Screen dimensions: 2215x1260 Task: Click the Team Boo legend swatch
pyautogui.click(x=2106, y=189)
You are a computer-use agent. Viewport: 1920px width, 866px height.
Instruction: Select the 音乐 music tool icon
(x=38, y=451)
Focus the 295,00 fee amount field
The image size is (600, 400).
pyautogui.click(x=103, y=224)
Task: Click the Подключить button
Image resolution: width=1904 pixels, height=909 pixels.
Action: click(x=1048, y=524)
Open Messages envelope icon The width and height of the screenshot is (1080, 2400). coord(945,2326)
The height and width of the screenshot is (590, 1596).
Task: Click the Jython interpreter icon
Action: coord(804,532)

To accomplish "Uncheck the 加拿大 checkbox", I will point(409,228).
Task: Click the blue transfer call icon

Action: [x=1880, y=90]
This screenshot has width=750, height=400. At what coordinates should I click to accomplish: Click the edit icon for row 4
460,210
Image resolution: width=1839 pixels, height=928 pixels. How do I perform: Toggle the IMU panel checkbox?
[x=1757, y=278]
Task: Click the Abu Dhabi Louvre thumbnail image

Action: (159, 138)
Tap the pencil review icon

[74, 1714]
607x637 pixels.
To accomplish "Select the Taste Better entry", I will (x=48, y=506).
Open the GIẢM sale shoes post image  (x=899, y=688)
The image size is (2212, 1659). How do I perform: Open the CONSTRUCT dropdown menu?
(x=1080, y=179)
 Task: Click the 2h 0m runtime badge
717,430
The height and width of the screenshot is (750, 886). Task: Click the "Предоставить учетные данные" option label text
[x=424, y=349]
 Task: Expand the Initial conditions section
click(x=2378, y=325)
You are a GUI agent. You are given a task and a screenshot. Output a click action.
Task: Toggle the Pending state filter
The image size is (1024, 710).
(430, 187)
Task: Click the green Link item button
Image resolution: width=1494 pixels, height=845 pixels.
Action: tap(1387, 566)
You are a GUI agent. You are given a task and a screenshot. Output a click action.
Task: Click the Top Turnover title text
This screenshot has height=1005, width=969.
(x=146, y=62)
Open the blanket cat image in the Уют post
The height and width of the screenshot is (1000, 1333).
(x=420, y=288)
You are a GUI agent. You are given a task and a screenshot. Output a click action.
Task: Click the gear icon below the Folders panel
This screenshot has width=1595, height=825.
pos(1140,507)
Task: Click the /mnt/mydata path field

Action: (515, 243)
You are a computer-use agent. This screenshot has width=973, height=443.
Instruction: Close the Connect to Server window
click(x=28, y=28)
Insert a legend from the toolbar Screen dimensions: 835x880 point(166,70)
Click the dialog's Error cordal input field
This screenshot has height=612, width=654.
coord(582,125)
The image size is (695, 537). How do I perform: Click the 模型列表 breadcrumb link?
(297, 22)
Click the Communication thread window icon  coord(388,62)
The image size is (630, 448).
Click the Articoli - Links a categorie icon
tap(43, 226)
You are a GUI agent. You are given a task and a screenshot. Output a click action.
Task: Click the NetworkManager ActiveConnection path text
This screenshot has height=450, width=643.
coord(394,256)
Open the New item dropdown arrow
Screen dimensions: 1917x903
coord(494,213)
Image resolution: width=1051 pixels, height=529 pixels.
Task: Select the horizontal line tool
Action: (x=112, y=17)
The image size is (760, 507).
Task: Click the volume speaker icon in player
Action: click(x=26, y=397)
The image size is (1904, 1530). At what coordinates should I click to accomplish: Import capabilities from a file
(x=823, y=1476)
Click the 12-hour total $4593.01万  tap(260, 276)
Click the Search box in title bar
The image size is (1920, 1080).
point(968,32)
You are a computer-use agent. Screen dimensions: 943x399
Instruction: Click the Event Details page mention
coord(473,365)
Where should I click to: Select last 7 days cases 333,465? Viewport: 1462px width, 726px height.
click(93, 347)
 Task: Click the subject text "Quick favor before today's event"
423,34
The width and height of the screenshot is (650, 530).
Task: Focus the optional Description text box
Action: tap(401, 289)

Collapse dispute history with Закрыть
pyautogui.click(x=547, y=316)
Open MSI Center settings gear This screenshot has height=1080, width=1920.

## What you should do
Reproduce every one of the rows above verbatim, leaving nothing out.

## Exercise answer
Screen dimensions: 2215x1260 Task: Click the Team Boo legend swatch
pyautogui.click(x=2106, y=189)
You are a computer-use agent. Viewport: 1920px width, 866px height.
Instruction: Select the 音乐 music tool icon
(x=38, y=451)
Focus the 295,00 fee amount field
The image size is (600, 400).
pyautogui.click(x=103, y=224)
Task: Click the Подключить button
Image resolution: width=1904 pixels, height=909 pixels.
Action: click(x=1048, y=524)
Open Messages envelope icon The width and height of the screenshot is (1080, 2400). coord(945,2326)
The height and width of the screenshot is (590, 1596).
Task: Click the Jython interpreter icon
Action: coord(804,532)

To accomplish "Uncheck the 加拿大 checkbox", I will point(409,228).
Task: Click the blue transfer call icon

Action: [x=1880, y=90]
This screenshot has width=750, height=400. At what coordinates should I click to accomplish: Click the edit icon for row 4
460,210
Image resolution: width=1839 pixels, height=928 pixels. How do I perform: Toggle the IMU panel checkbox?
[x=1757, y=278]
Task: Click the Abu Dhabi Louvre thumbnail image

Action: (159, 138)
Tap the pencil review icon

[74, 1714]
607x637 pixels.
To accomplish "Select the Taste Better entry", I will (x=48, y=506).
Open the GIẢM sale shoes post image  (x=899, y=688)
The image size is (2212, 1659). How do I perform: Open the CONSTRUCT dropdown menu?
(x=1080, y=179)
 Task: Click the 2h 0m runtime badge
717,430
The height and width of the screenshot is (750, 886). Task: Click the "Предоставить учетные данные" option label text
[x=424, y=349]
 Task: Expand the Initial conditions section
click(x=2378, y=325)
You are a GUI agent. You are given a task and a screenshot. Output a click action.
Task: Toggle the Pending state filter
The image size is (1024, 710).
(430, 187)
Task: Click the green Link item button
Image resolution: width=1494 pixels, height=845 pixels.
Action: tap(1387, 566)
You are a GUI agent. You are given a task and a screenshot. Output a click action.
Task: Click the Top Turnover title text
This screenshot has height=1005, width=969.
(x=146, y=62)
Open the blanket cat image in the Уют post
The height and width of the screenshot is (1000, 1333).
(x=420, y=288)
You are a GUI agent. You are given a task and a screenshot. Output a click action.
Task: Click the gear icon below the Folders panel
This screenshot has width=1595, height=825.
pos(1140,507)
Task: Click the /mnt/mydata path field

Action: (515, 243)
You are a computer-use agent. This screenshot has width=973, height=443.
Instruction: Close the Connect to Server window
click(x=28, y=28)
Insert a legend from the toolbar Screen dimensions: 835x880 point(166,70)
Click the dialog's Error cordal input field
This screenshot has height=612, width=654.
coord(582,125)
The image size is (695, 537). How do I perform: Click the 模型列表 breadcrumb link?
(297, 22)
Click the Communication thread window icon  coord(388,62)
The image size is (630, 448).
Click the Articoli - Links a categorie icon
tap(43, 226)
You are a GUI agent. You are given a task and a screenshot. Output a click action.
Task: Click the NetworkManager ActiveConnection path text
This screenshot has height=450, width=643.
coord(394,256)
Open the New item dropdown arrow
Screen dimensions: 1917x903
coord(494,213)
Image resolution: width=1051 pixels, height=529 pixels.
Task: Select the horizontal line tool
Action: (x=112, y=17)
The image size is (760, 507).
Task: Click the volume speaker icon in player
Action: click(x=26, y=397)
The image size is (1904, 1530). At what coordinates should I click to accomplish: Import capabilities from a file
(x=823, y=1476)
Click the 12-hour total $4593.01万  tap(260, 276)
Click the Search box in title bar
The image size is (1920, 1080).
point(968,32)
You are a computer-use agent. Screen dimensions: 943x399
Instruction: Click the Event Details page mention
coord(473,365)
Where should I click to: Select last 7 days cases 333,465? Viewport: 1462px width, 726px height.
click(93, 347)
 Task: Click the subject text "Quick favor before today's event"
423,34
The width and height of the screenshot is (650, 530).
Task: Focus the optional Description text box
Action: tap(401, 289)

Collapse dispute history with Закрыть
pyautogui.click(x=547, y=316)
Open MSI Center settings gear This screenshot has height=1080, width=1920.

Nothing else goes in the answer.